The crediting happened 68 years after Ellis left Rugby School and 23 years after he died.
There is no record of his having played the game, certainly not of being its founder. His middle name was Webb, his mother's maiden name, but his older brother was plain Thomas Ellis.
There was never an attempt to suggest that Ellis had a double-barrelled name in the way that John Kendall-Carpenter did, the man who chose the trophy and gave it its name.
Kendall-Carpenter, the headmaster of an English public (= private) school was the chairman of the committee organising the 1987 World Cup.
He and Air Commodore Bob Weighill, also a former England forward, set out to find a trophy. They went to crown jewellers Garrard's of Regent Street, a company which began in 1722.
Kendall-Carpenter explained what he was looking for: "I felt that a Victorian, not a Georgian trophy would be appropriate, made of silver – a masculine metal – rather than gold. The craftsmanship of the period and the beauty of the piece would have to project the past into the present."
And so it came to pass: "At Garrard's, I was told by Richard Jarvis, one of their directors, that they had re-acquired, that very day, a piece of silverware, a copy of a Victorian cup which was made in their own workshop in 1906. When they brought the cup from the vaults, I immediately knew I had found what I was looking for. It was heavy, it was compact, it was handsome."
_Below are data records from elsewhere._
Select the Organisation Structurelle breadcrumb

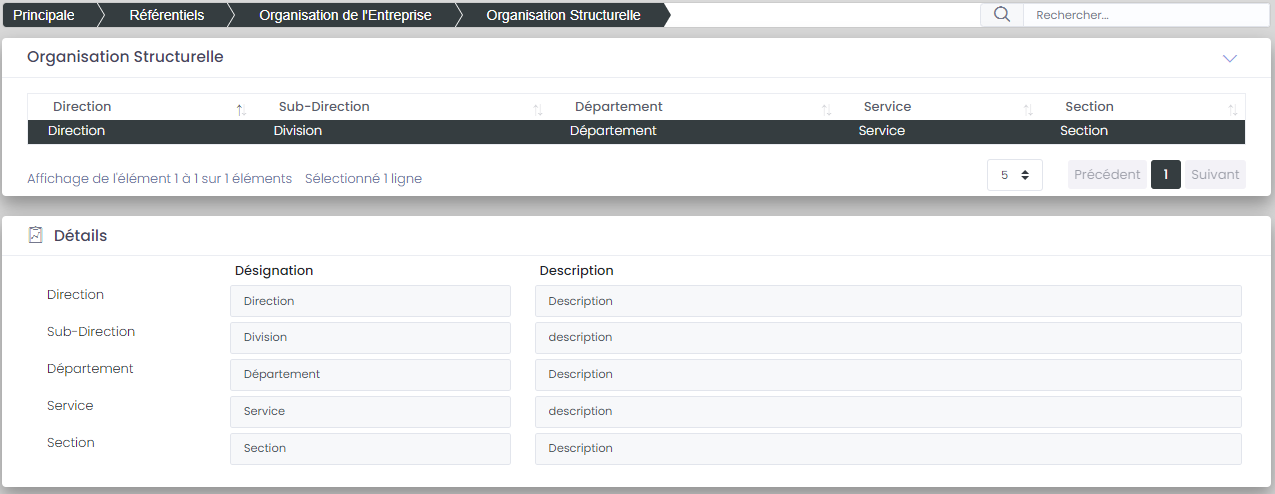(x=563, y=15)
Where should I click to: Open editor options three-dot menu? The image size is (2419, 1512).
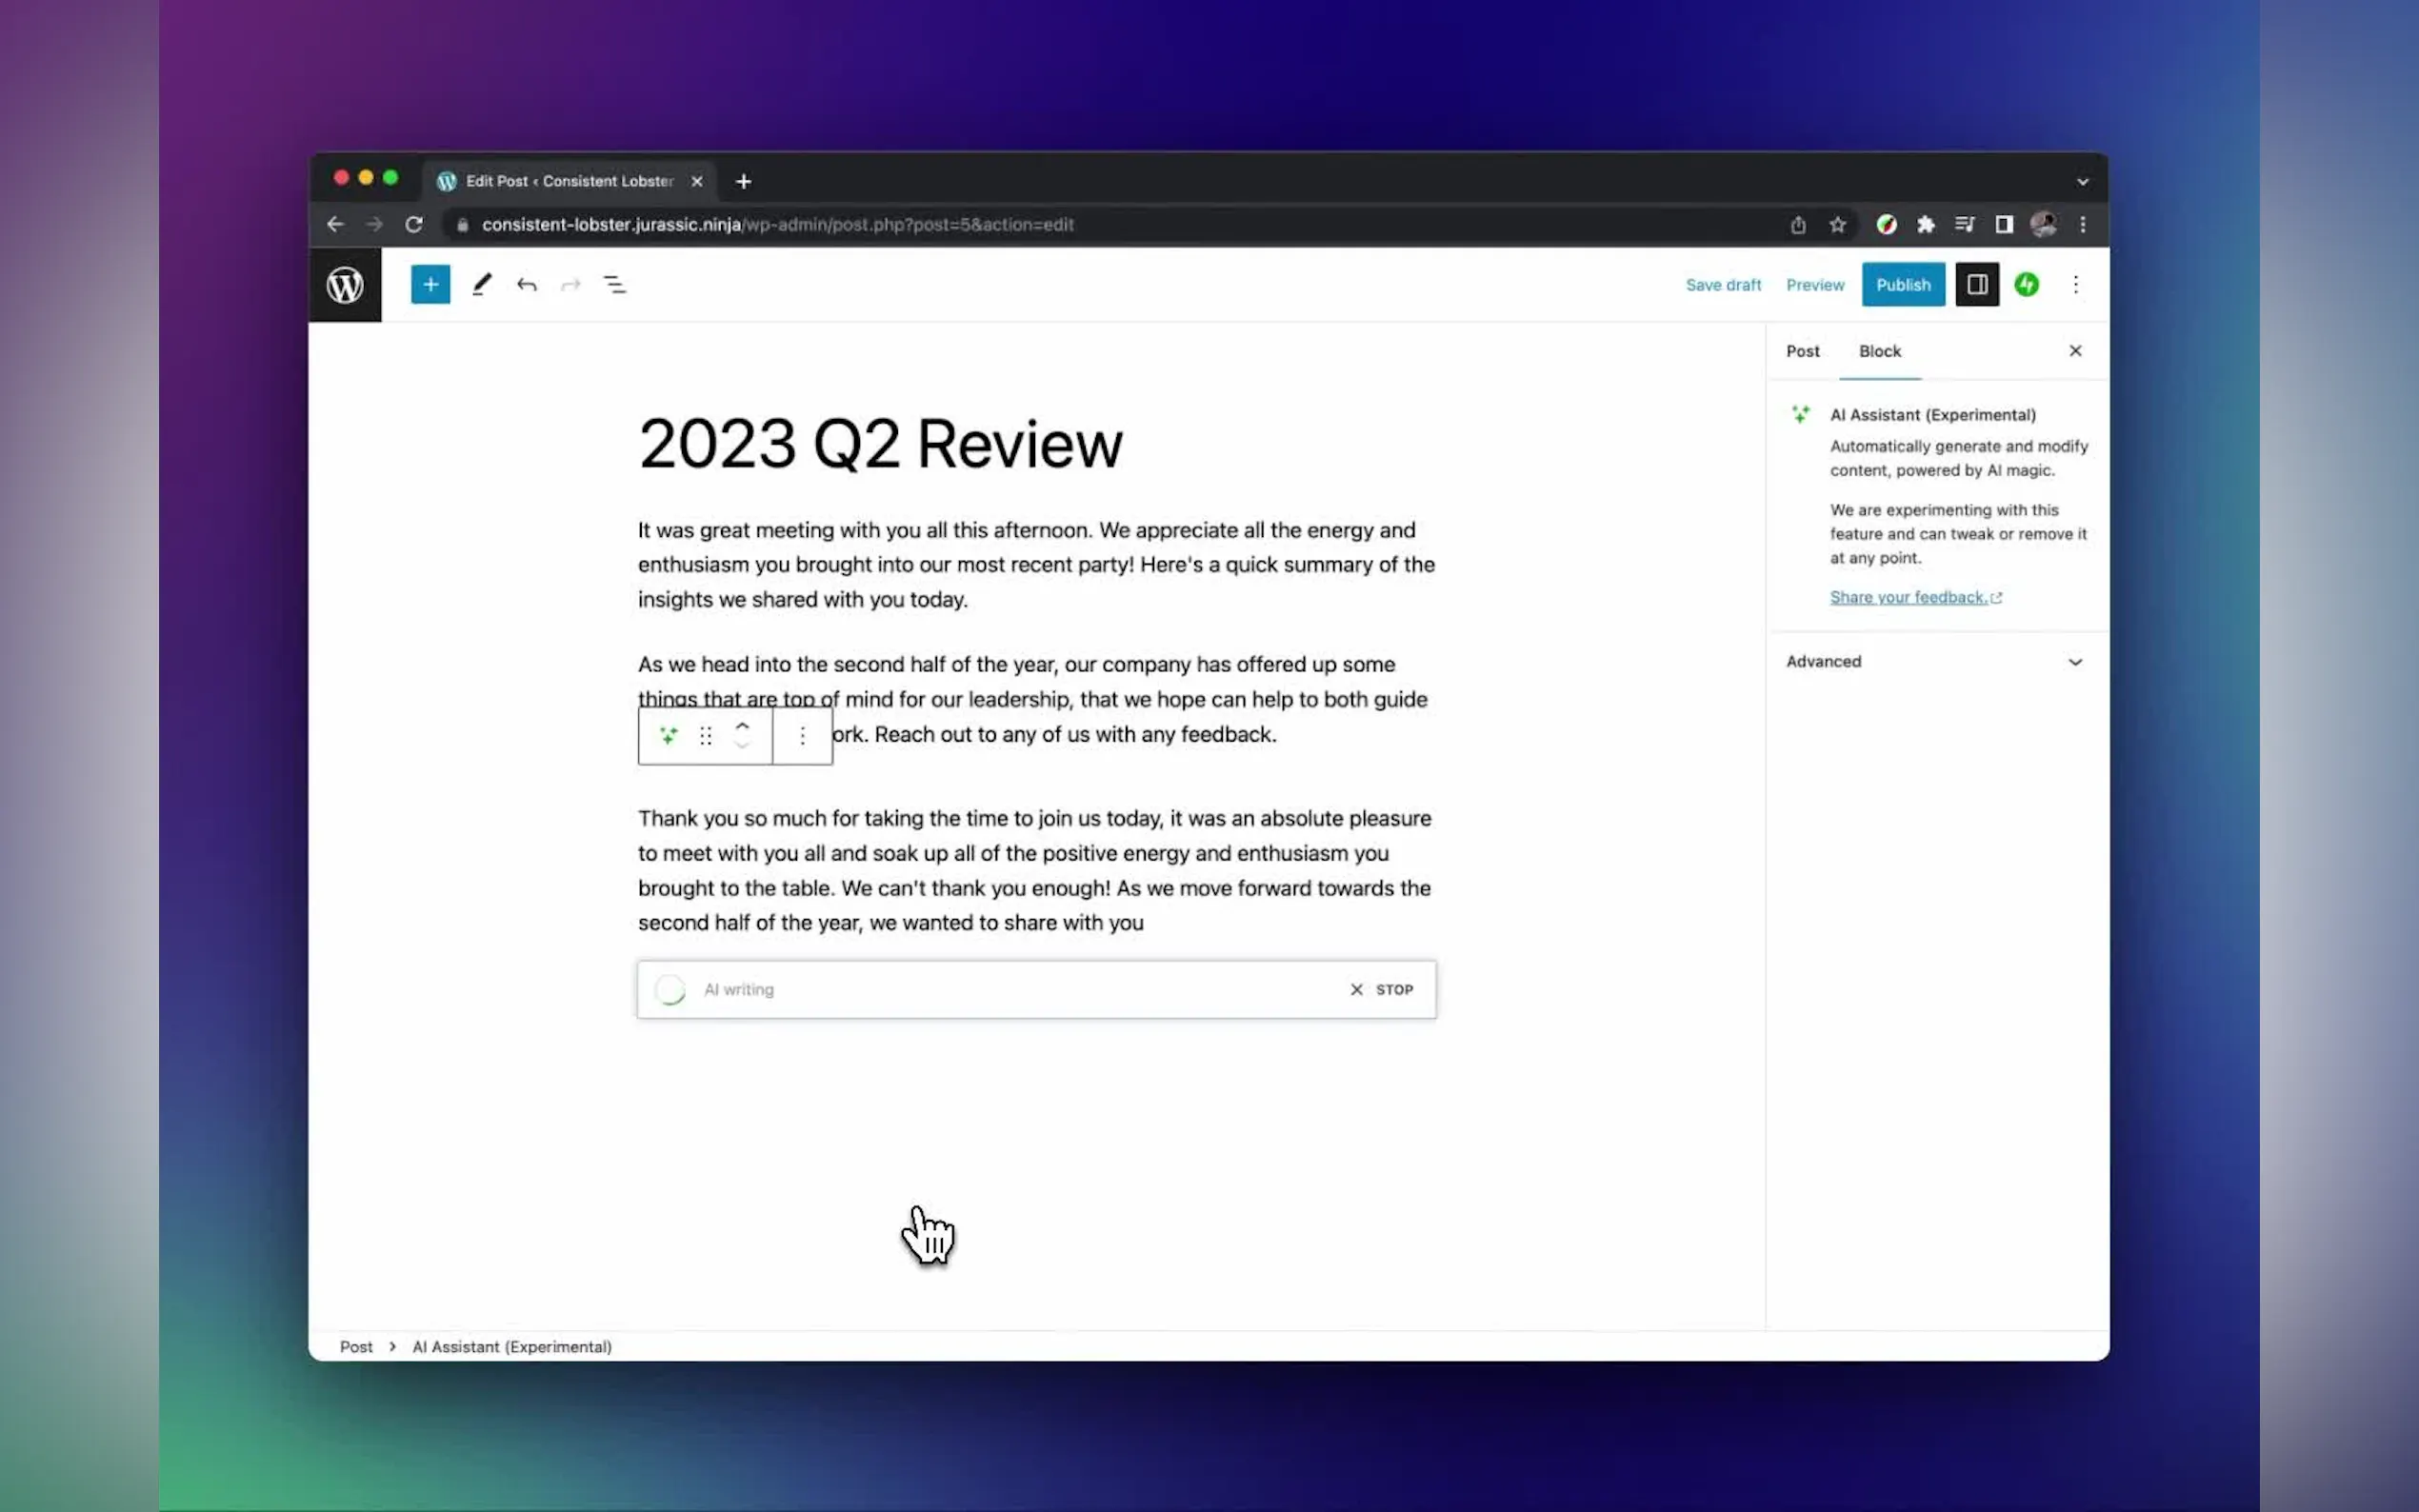click(x=2075, y=285)
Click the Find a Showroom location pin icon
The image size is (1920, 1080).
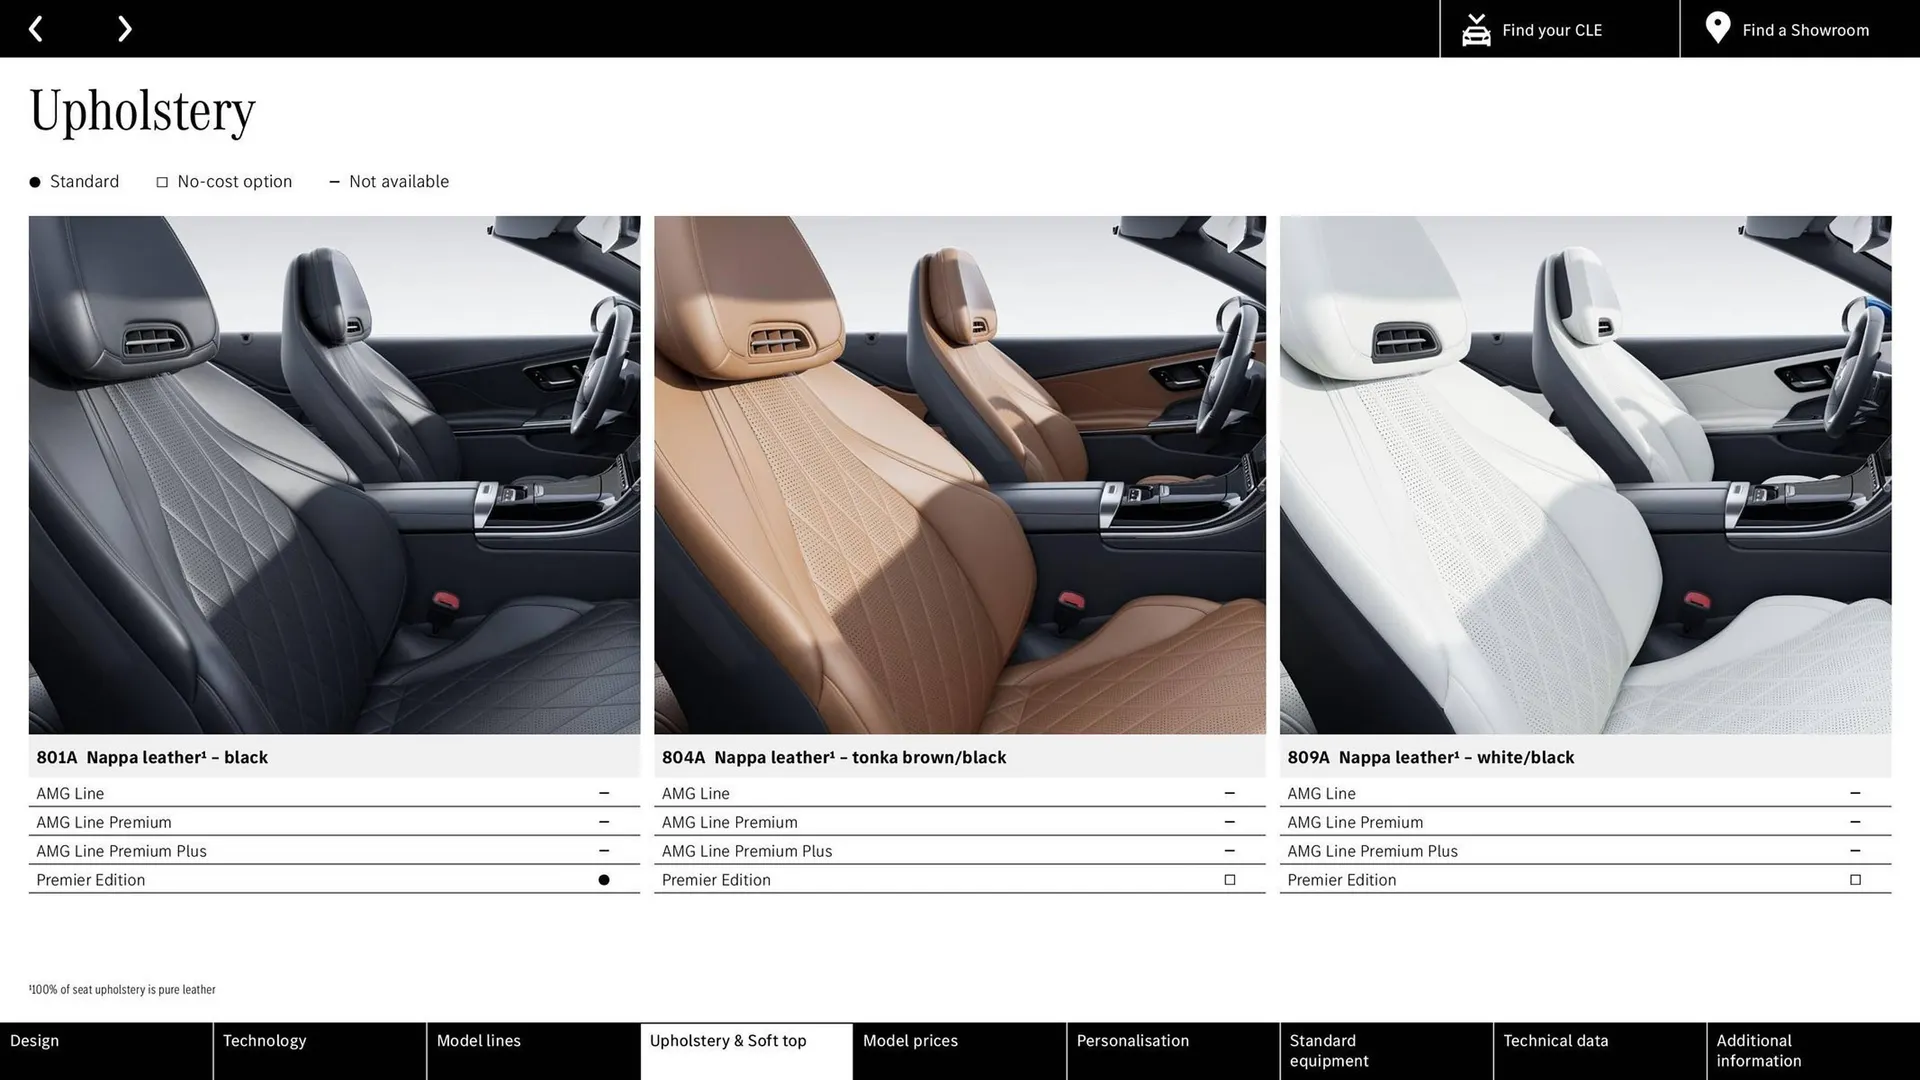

The 38-centimetre trophy weighs 4,5 kg, is gilded silver and is supported by two cast scroll handles. On one handle there is a head satyr, on the other there is head of a nymph. On the face of the trophy, the words International Rugby Football Board and below that arch The Webb Ellis Cup are engraved.
The Webb Ellis Cup is also referred to (incorrectly) as the "Webb Ellis Trophy" or colloquially as "Bill", a nickname coined by the 1991 World Cup winners, the Wallabies.
There are two official Webb Ellis Cups, which are used interchangeably. One cup is a 1906 trophy made by Carrington and Co. of London, which was a Victorian design of a 1740 cup by Paul de Lamerie and the other is a 1986 replica.
New Zealand were the first winners and are the current holders.
Only four countries have taken possession of it – New Zealand (twice), Australia (twice), South Africa (twice) and England.
Winning that trophy has become the aim of national teams so that rugby, instead of annual seasons, now has seasons which last for four years and climax with the final round of the Rugby World Cup. All rugby eyes will be on Twickenham on 31 October 2015 – millions of eyes.